[BEGIN INPUT DATA]

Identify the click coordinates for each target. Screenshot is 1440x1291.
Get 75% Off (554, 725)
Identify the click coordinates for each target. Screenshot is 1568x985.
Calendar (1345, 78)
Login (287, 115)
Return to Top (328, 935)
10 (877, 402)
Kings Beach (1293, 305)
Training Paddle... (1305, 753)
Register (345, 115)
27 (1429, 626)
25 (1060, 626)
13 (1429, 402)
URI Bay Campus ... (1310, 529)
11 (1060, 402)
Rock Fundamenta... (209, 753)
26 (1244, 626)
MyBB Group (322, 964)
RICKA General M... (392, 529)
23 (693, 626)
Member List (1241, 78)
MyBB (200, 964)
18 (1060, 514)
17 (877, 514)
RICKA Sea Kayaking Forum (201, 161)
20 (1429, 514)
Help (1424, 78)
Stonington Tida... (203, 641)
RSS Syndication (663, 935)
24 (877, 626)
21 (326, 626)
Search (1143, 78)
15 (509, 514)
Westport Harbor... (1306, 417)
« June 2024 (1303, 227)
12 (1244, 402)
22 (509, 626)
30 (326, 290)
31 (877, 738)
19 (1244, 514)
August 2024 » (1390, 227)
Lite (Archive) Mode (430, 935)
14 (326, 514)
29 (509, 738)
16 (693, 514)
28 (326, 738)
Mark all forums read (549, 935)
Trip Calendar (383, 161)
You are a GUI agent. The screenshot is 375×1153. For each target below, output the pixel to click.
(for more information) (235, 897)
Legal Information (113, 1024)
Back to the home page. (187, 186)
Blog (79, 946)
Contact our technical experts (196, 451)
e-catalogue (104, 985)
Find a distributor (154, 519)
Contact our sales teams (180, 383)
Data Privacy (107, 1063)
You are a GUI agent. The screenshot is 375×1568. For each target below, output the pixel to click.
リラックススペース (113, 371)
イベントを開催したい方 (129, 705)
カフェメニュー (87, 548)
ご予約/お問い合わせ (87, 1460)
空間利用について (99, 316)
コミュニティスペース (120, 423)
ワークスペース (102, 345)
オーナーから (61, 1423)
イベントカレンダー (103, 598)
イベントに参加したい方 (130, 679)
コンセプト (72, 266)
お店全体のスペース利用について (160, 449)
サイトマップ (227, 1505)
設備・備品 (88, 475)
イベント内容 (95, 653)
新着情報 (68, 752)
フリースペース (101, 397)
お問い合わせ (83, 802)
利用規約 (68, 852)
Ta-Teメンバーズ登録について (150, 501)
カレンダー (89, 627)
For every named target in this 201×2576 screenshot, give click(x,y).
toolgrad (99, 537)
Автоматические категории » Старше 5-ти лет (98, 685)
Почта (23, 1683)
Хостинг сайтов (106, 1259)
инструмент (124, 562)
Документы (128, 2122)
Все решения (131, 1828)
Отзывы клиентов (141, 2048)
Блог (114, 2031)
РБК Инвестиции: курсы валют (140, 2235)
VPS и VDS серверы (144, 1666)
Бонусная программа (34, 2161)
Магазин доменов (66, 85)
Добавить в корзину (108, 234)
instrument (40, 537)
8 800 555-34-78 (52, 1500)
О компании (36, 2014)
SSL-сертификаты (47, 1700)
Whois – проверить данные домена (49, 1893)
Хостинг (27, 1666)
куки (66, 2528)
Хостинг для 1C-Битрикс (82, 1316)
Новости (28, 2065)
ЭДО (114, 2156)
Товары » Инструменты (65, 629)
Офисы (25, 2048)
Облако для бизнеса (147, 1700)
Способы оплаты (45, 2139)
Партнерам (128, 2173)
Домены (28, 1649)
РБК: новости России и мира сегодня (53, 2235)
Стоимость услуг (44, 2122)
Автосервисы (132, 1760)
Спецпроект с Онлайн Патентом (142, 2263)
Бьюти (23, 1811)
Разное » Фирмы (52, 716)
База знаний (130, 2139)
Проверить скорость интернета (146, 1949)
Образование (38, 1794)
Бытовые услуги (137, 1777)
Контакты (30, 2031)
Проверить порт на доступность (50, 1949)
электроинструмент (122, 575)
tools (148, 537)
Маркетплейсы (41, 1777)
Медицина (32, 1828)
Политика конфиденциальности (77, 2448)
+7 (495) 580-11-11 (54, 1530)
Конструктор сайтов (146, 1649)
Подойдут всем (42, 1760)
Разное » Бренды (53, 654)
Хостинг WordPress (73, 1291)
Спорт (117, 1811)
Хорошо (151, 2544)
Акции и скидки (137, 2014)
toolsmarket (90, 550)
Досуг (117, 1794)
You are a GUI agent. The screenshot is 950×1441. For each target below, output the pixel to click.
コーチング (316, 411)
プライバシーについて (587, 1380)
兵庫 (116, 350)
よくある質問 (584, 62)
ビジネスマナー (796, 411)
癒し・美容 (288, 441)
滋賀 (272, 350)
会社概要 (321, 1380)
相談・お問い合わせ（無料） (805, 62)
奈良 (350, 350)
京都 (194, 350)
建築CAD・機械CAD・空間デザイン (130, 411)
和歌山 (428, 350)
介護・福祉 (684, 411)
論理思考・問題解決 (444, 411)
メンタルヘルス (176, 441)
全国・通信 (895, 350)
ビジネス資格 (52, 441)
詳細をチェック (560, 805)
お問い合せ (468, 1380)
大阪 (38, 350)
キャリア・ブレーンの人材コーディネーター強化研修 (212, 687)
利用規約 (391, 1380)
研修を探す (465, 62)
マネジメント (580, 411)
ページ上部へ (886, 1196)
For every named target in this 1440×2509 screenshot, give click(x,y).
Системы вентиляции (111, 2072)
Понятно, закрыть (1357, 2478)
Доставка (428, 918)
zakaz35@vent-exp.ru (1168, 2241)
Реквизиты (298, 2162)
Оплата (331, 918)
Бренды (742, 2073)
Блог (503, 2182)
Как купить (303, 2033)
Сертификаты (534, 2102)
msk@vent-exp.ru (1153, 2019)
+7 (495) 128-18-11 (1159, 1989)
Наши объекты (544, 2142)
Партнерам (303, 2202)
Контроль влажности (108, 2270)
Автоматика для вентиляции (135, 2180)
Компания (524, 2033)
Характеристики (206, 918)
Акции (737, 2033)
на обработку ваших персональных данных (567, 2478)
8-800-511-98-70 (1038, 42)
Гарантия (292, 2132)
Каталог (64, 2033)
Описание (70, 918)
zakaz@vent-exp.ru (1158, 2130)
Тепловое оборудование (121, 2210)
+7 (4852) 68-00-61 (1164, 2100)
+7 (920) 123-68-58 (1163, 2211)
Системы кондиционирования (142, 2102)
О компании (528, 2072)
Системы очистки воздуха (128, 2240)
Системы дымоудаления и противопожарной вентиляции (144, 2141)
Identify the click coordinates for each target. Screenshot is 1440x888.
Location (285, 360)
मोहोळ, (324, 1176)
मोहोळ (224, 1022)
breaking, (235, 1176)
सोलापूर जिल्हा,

[END INPUT DATA]

*INSTRUCTIONS FOR THE TASK*.
Reproduce every one of the lines above, unchanged and in the same order.

*WRITTEN REPLY*.
Identify the click coordinates for each target. Screenshot is 1440x1291.
Get 75% Off (554, 725)
Identify the click coordinates for each target. Screenshot is 1568x985.
Calendar (1345, 78)
Login (287, 115)
Return to Top (328, 935)
10 (877, 402)
Kings Beach (1293, 305)
Training Paddle... (1305, 753)
Register (345, 115)
27 (1429, 626)
25 (1060, 626)
13 (1429, 402)
URI Bay Campus ... (1310, 529)
11 (1060, 402)
Rock Fundamenta... (209, 753)
26 (1244, 626)
MyBB Group (322, 964)
RICKA General M... (392, 529)
23 (693, 626)
Member List (1241, 78)
MyBB (200, 964)
18 (1060, 514)
17 (877, 514)
RICKA Sea Kayaking Forum (201, 161)
20 (1429, 514)
Help (1424, 78)
Stonington Tida... (203, 641)
RSS Syndication (663, 935)
24 (877, 626)
21 (326, 626)
Search (1143, 78)
15 (509, 514)
Westport Harbor... (1306, 417)
« June 2024 (1303, 227)
12 (1244, 402)
22 (509, 626)
30 (326, 290)
31 (877, 738)
19 (1244, 514)
August 2024 » (1390, 227)
Lite (Archive) Mode (430, 935)
14 (326, 514)
29 (509, 738)
16 (693, 514)
28 (326, 738)
Mark all forums read (549, 935)
Trip Calendar (383, 161)
You are a GUI agent. The screenshot is 375×1153. For each target below, output the pixel to click.
(for more information) (235, 897)
Legal Information (113, 1024)
Back to the home page. (187, 186)
Blog (79, 946)
Contact our technical experts (196, 451)
e-catalogue (104, 985)
Find a distributor (154, 519)
Contact our sales teams (180, 383)
Data Privacy (107, 1063)
You are a GUI agent. The screenshot is 375×1568. For each target below, output the pixel to click.
リラックススペース (113, 371)
イベントを開催したい方 (129, 705)
カフェメニュー (87, 548)
ご予約/お問い合わせ (87, 1460)
空間利用について (99, 316)
コミュニティスペース (120, 423)
ワークスペース (102, 345)
オーナーから (61, 1423)
イベントカレンダー (103, 598)
イベントに参加したい方 (130, 679)
コンセプト (72, 266)
お店全体のスペース利用について (160, 449)
サイトマップ (227, 1505)
設備・備品 (88, 475)
イベント内容 (95, 653)
新着情報 (68, 752)
フリースペース (101, 397)
お問い合わせ (83, 802)
利用規約 (68, 852)
Ta-Teメンバーズ登録について (150, 501)
カレンダー (89, 627)
For every named target in this 201×2576 screenshot, give click(x,y).
toolgrad (99, 537)
Автоматические категории » Старше 5-ти лет (98, 685)
Почта (23, 1683)
Хостинг сайтов (106, 1259)
инструмент (124, 562)
Документы (128, 2122)
Все решения (131, 1828)
Отзывы клиентов (141, 2048)
Блог (114, 2031)
РБК Инвестиции: курсы валют (140, 2235)
VPS и VDS серверы (144, 1666)
Бонусная программа (34, 2161)
Магазин доменов (66, 85)
Добавить в корзину (108, 234)
instrument (40, 537)
8 800 555-34-78 (52, 1500)
О компании (36, 2014)
SSL-сертификаты (47, 1700)
Whois – проверить данные домена (49, 1893)
Хостинг (27, 1666)
куки (66, 2528)
Хостинг для 1C-Битрикс (82, 1316)
Новости (28, 2065)
ЭДО (114, 2156)
Товары » Инструменты (65, 629)
Офисы (25, 2048)
Облако для бизнеса (147, 1700)
Способы оплаты (45, 2139)
Партнерам (128, 2173)
Домены (28, 1649)
РБК: новости России и мира сегодня (53, 2235)
Стоимость услуг (44, 2122)
Автосервисы (132, 1760)
Спецпроект с Онлайн Патентом (142, 2263)
Бьюти (23, 1811)
Разное » Фирмы (52, 716)
База знаний (130, 2139)
Проверить скорость интернета (146, 1949)
Образование (38, 1794)
Бытовые услуги (137, 1777)
Контакты (30, 2031)
Проверить порт на доступность (50, 1949)
электроинструмент (122, 575)
tools (148, 537)
Маркетплейсы (41, 1777)
Медицина (32, 1828)
Политика конфиденциальности (77, 2448)
+7 (495) 580-11-11 (54, 1530)
Конструктор сайтов (146, 1649)
Подойдут всем (42, 1760)
Разное » Бренды (53, 654)
Хостинг WordPress (73, 1291)
Спорт (117, 1811)
Хорошо (151, 2544)
Акции и скидки (137, 2014)
toolsmarket (90, 550)
Досуг (117, 1794)
You are a GUI agent. The screenshot is 950×1441. For each target below, output the pixel to click.
コーチング (316, 411)
プライバシーについて (587, 1380)
兵庫 (116, 350)
よくある質問 (584, 62)
ビジネスマナー (796, 411)
癒し・美容 (288, 441)
滋賀 (272, 350)
会社概要 (321, 1380)
相談・お問い合わせ（無料） (805, 62)
奈良 (350, 350)
京都 (194, 350)
建築CAD・機械CAD・空間デザイン (130, 411)
和歌山 (428, 350)
介護・福祉 (684, 411)
論理思考・問題解決 (444, 411)
メンタルヘルス (176, 441)
全国・通信 (895, 350)
ビジネス資格 (52, 441)
詳細をチェック (560, 805)
お問い合せ (468, 1380)
大阪 (38, 350)
キャリア・ブレーンの人材コーディネーター強化研修 (212, 687)
利用規約 (391, 1380)
研修を探す (465, 62)
マネジメント (580, 411)
ページ上部へ (886, 1196)
For every named target in this 1440×2509 screenshot, give click(x,y).
Системы вентиляции (111, 2072)
Понятно, закрыть (1357, 2478)
Доставка (428, 918)
zakaz35@vent-exp.ru (1168, 2241)
Реквизиты (298, 2162)
Оплата (331, 918)
Бренды (742, 2073)
Блог (503, 2182)
Как купить (303, 2033)
Сертификаты (534, 2102)
msk@vent-exp.ru (1153, 2019)
+7 (495) 128-18-11 (1159, 1989)
Наши объекты (544, 2142)
Партнерам (303, 2202)
Контроль влажности (108, 2270)
Автоматика для вентиляции (135, 2180)
Компания (524, 2033)
Характеристики (206, 918)
Акции (737, 2033)
на обработку ваших персональных данных (567, 2478)
8-800-511-98-70 (1038, 42)
Гарантия (292, 2132)
Каталог (64, 2033)
Описание (70, 918)
zakaz@vent-exp.ru (1158, 2130)
Тепловое оборудование (121, 2210)
+7 (4852) 68-00-61 (1164, 2100)
+7 (920) 123-68-58 (1163, 2211)
Системы кондиционирования (142, 2102)
О компании (528, 2072)
Системы очистки воздуха (128, 2240)
Системы дымоудаления и противопожарной вентиляции (144, 2141)
Identify the click coordinates for each target. Screenshot is 1440x888.
Location (285, 360)
मोहोळ, (324, 1176)
मोहोळ (224, 1022)
breaking, (235, 1176)
सोलापूर जिल्हा,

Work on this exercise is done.